No altarzinho da casa, a imagem de Nossa Senhora Aparecida, talhada em madeira e envolta num manto azul bordado, guardava a casa, protegendo seus moradores devotos. Certa vez, um objeto inusitado fora colocado sob seus pés — um maço de cigarros. Tia Regina, recorrendo ao auxílio da santa, fizera, junto com a irmã Inês, promessa para parar de fumar. Inês livrara-se dos cigarros alguns anos antes, quando os quatro filhos ainda eram pequenos. Um deles, Ricardo Bianchi, adolescente, movido pela curiosidade e pela oportunidade, tirava, diariamente, dos pés da santa, um cigarro. Fumava-o escondido, com os amigos da escola, durante os intervalos, no pátio do Liceu Nova Piracicaba.
Quando entrou na faculdade em Botucatu para cursar engenharia florestal, sentiu-se livre e percebeu que poderia decidir se parava ou se continuava fumando. Na república em que morava, cinco dos oito moradores fumavam, apesar de adotarem estilo de vida saudável em outros aspectos: faziam refeições balanceadas e praticavam esportes. Ricardo usava a bicicleta para ir à faculdade, na Fazenda Lajeado, zona rural de Botucatu e participava dos jogos estudantis da universidade jogando futebol e voleibol.
O início do tabagismo acontece até os 19 anos de idade em 90% dos fumantes. Segundo a OMS — Organização Mundial da Saúde —, quanto mais cedo o jovem começa a fumar, maior o grau de dependência nicotínica e mais difícil livrar-se do vício. O jovem começa a fumar por curiosidade, para fazer parte do grupo, por problemas na família ou na escola e, em cerca de três meses de utilização do produto, já se torna dependente. Ele tem a sensação de que pode parar de fumar quando quiser, mas isso não acontece, porque instala-se a dependência química e, ao tentar parar, vem os sintomas da abstinência.
Ricardo, vinte anos depois, em agosto de 2020, aos 37 anos, casado e com uma filha de dois anos, temera complicações pela COVID — era o começo da pandemia — e procurou-me para tratar o tabagismo. Fumava apenas sete cigarros por dia, mas não conseguia se livrar deles. Nos primeiros dias, a abstinência veio na forma de formigamento e secura na boca e dificuldade na concentração. Incentivei-o a realizar atividades que lhe davam prazer como caminhar com o cachorro, por exemplo, além de usar a medicação prescrita.

※ ※ ※

:: Exercício ::
Responda com base no relato sobre o tabagismo de Ricardo:
(a) Onde Ricardo fumava escondido com os amigos da escola?
(b) Até que idade começa o tabagismo em 90% dos fumantes?
(c) Quantos cigarros por dia Ricardo fumava quando procurou tratamento em agosto de 2020?

[Registros de dados]
※ ※ ※

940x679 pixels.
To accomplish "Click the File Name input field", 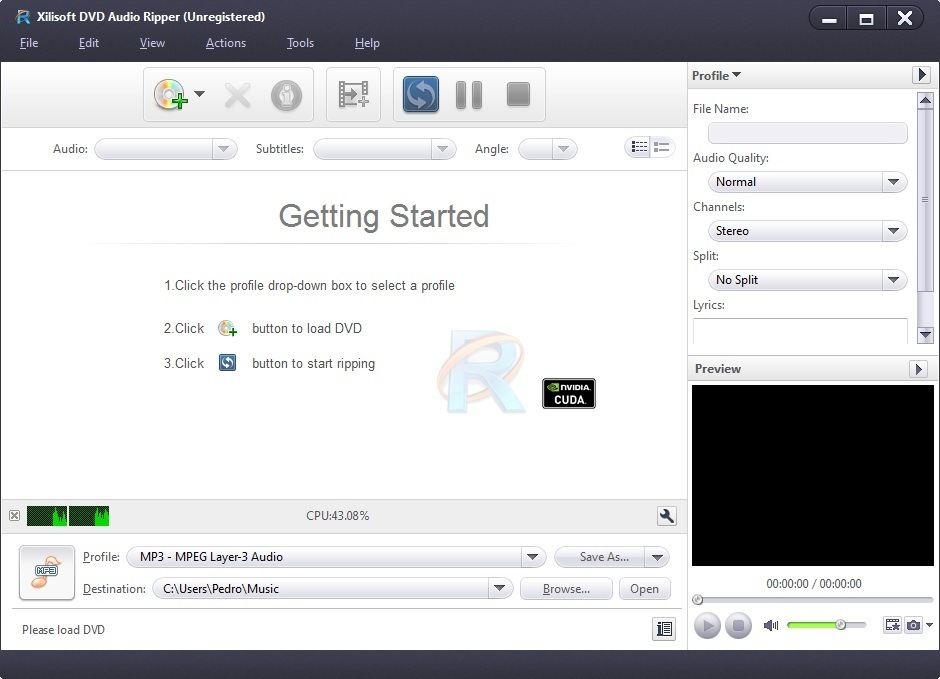I will [x=807, y=133].
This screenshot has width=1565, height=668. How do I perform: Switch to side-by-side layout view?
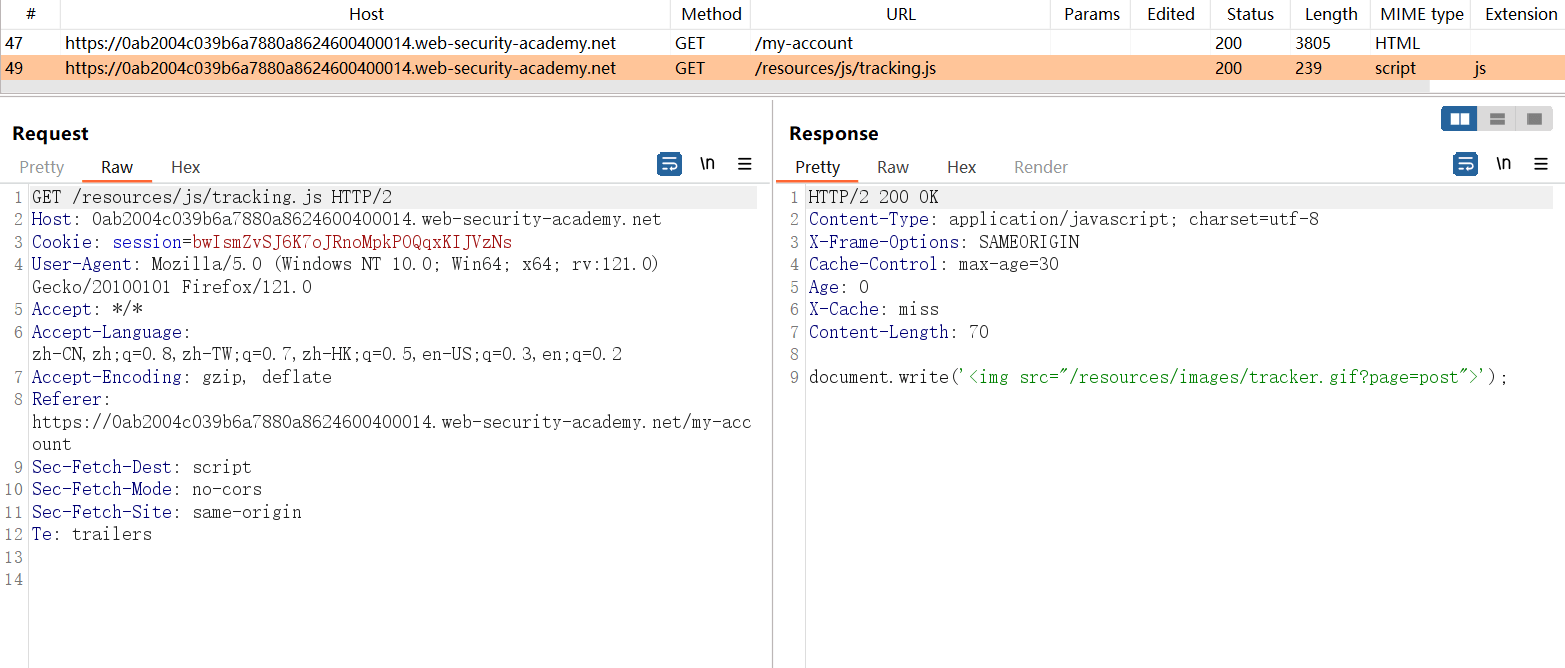pos(1459,119)
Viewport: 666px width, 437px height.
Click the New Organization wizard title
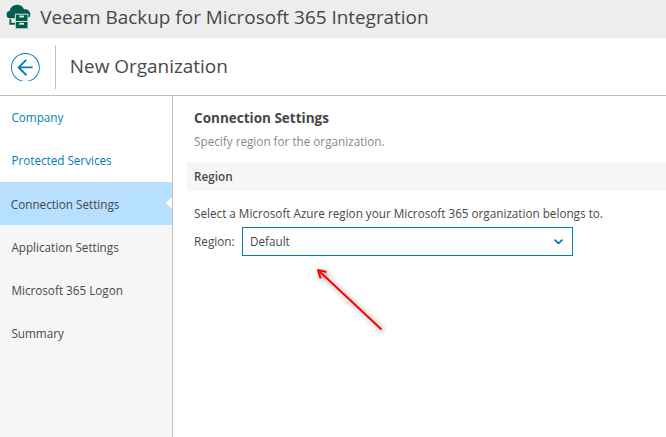point(148,67)
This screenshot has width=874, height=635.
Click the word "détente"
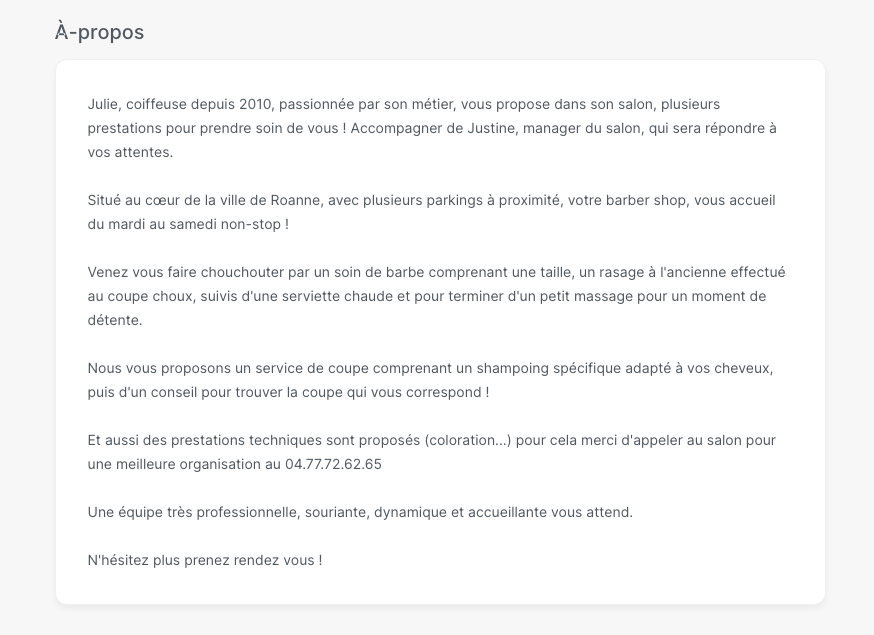click(x=115, y=320)
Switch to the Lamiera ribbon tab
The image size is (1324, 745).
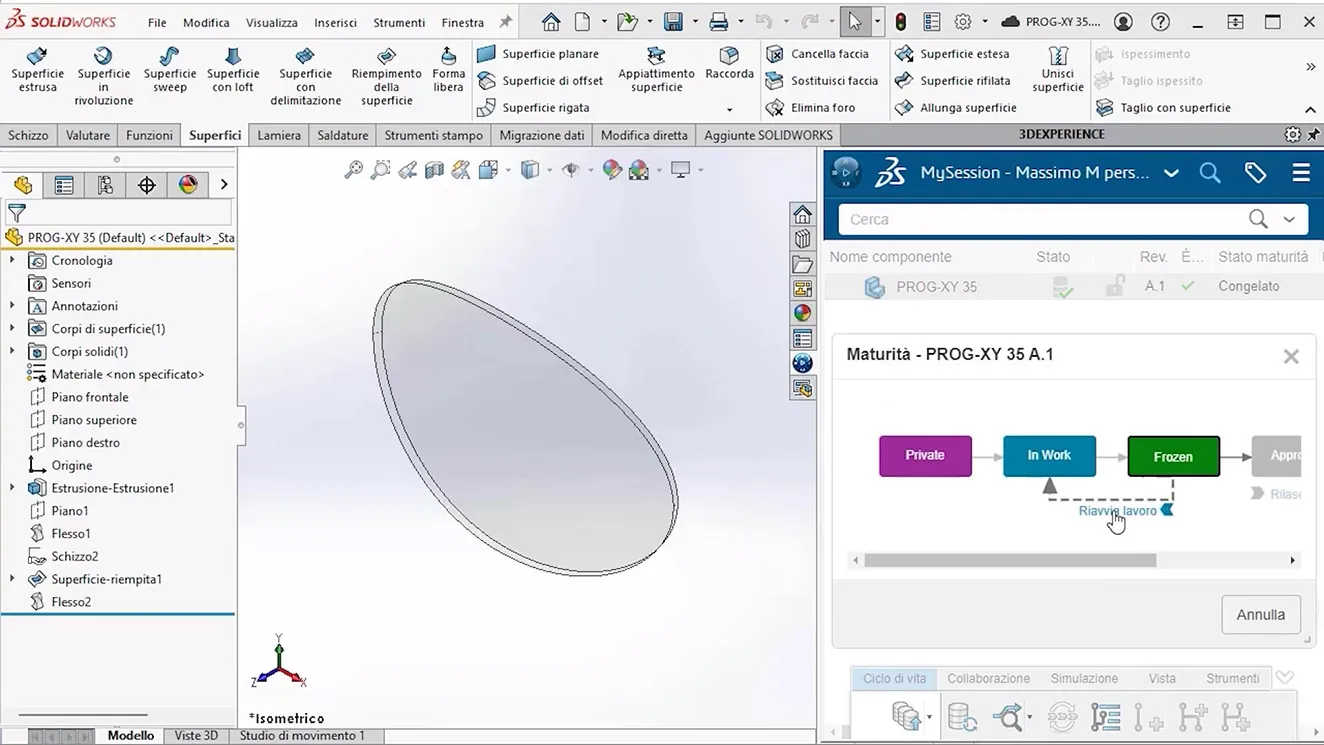(x=278, y=134)
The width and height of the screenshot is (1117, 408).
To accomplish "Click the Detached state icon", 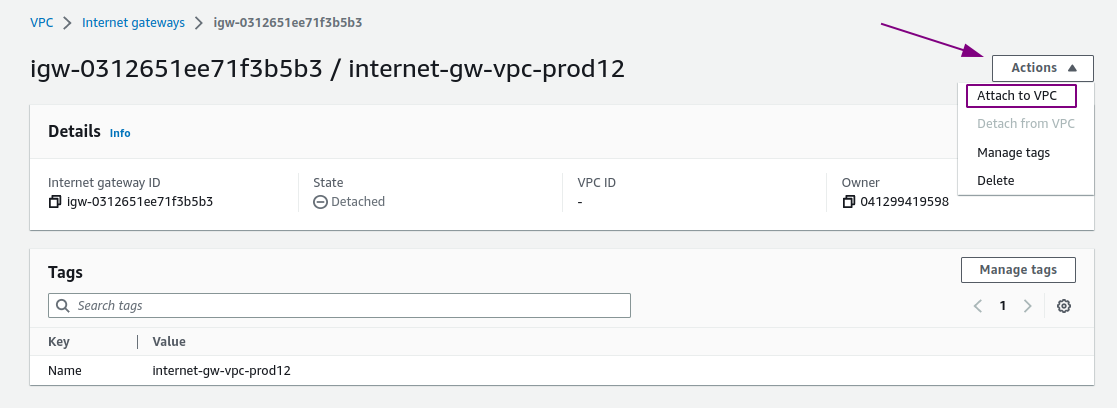I will (x=321, y=202).

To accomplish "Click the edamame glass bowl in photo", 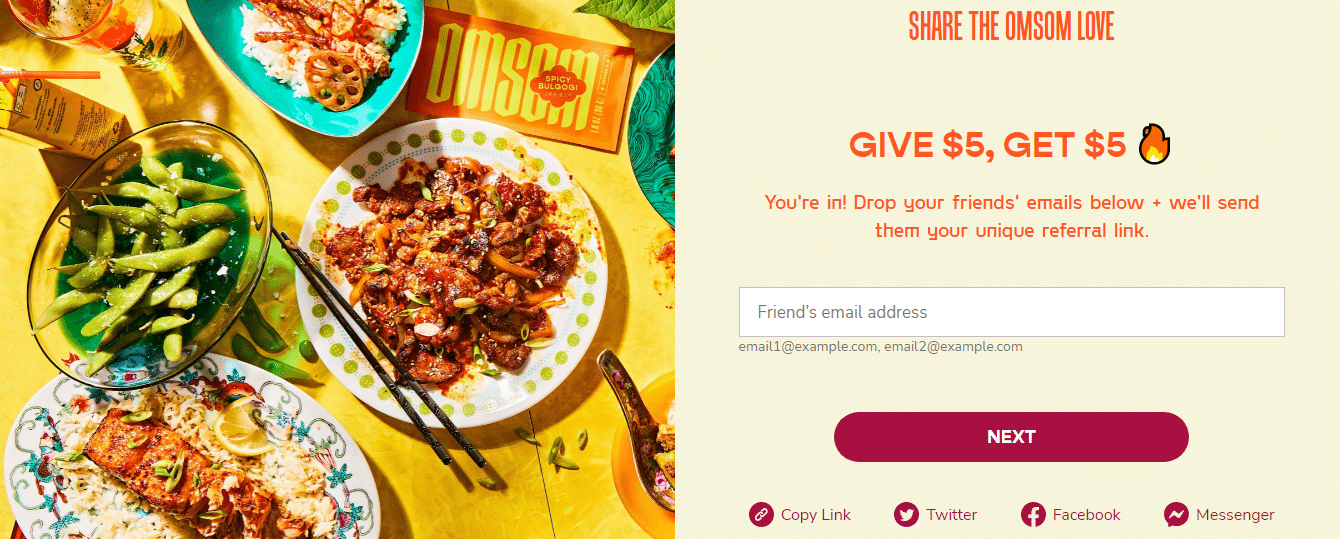I will (x=148, y=253).
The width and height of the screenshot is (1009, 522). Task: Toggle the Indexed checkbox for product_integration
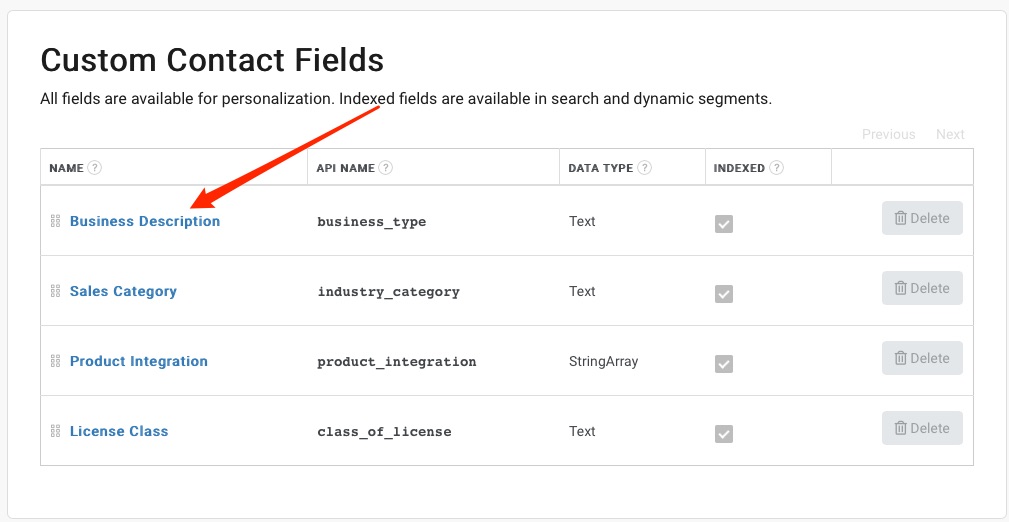tap(724, 364)
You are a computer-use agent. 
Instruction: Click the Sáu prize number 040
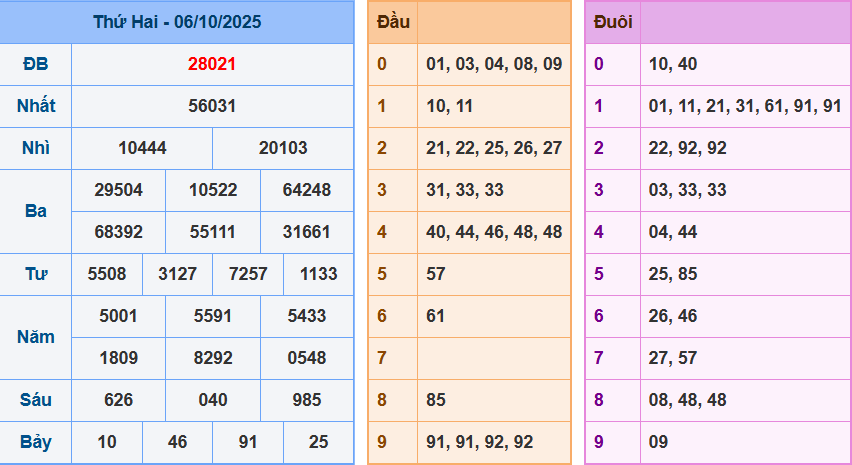[213, 400]
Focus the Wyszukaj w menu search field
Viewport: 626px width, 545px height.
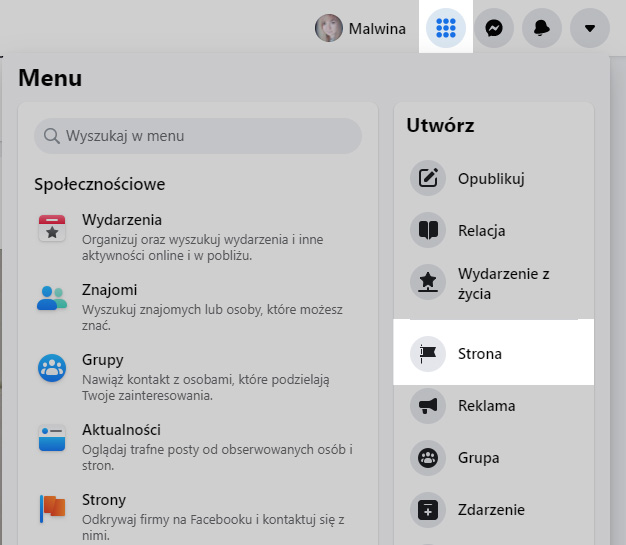[x=198, y=136]
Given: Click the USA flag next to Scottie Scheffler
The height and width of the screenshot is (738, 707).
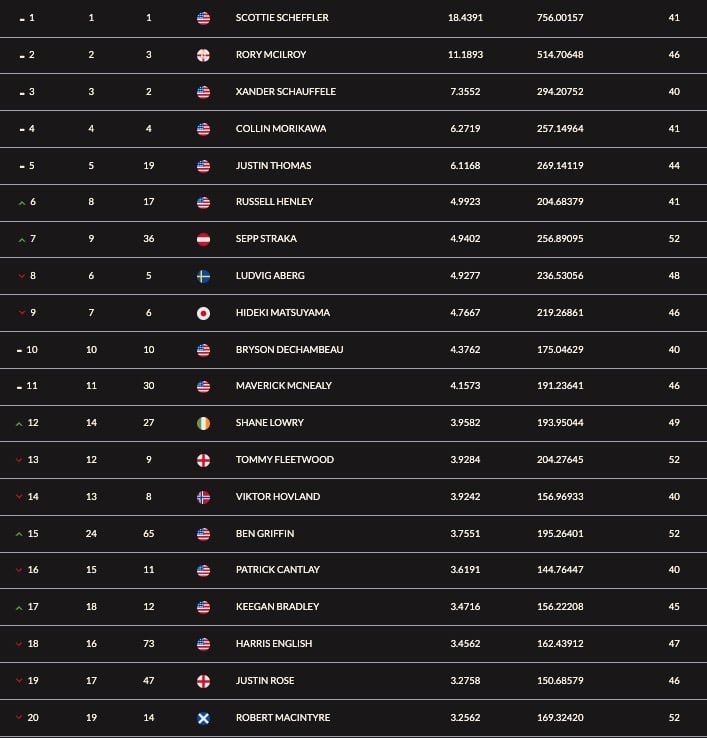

※ ※ ※

:: Resposta ::
(a) No pátio do Liceu Nova Piracicaba, durante os intervalos.
(b) Até os 19 anos.
(c) Sete cigarros por dia.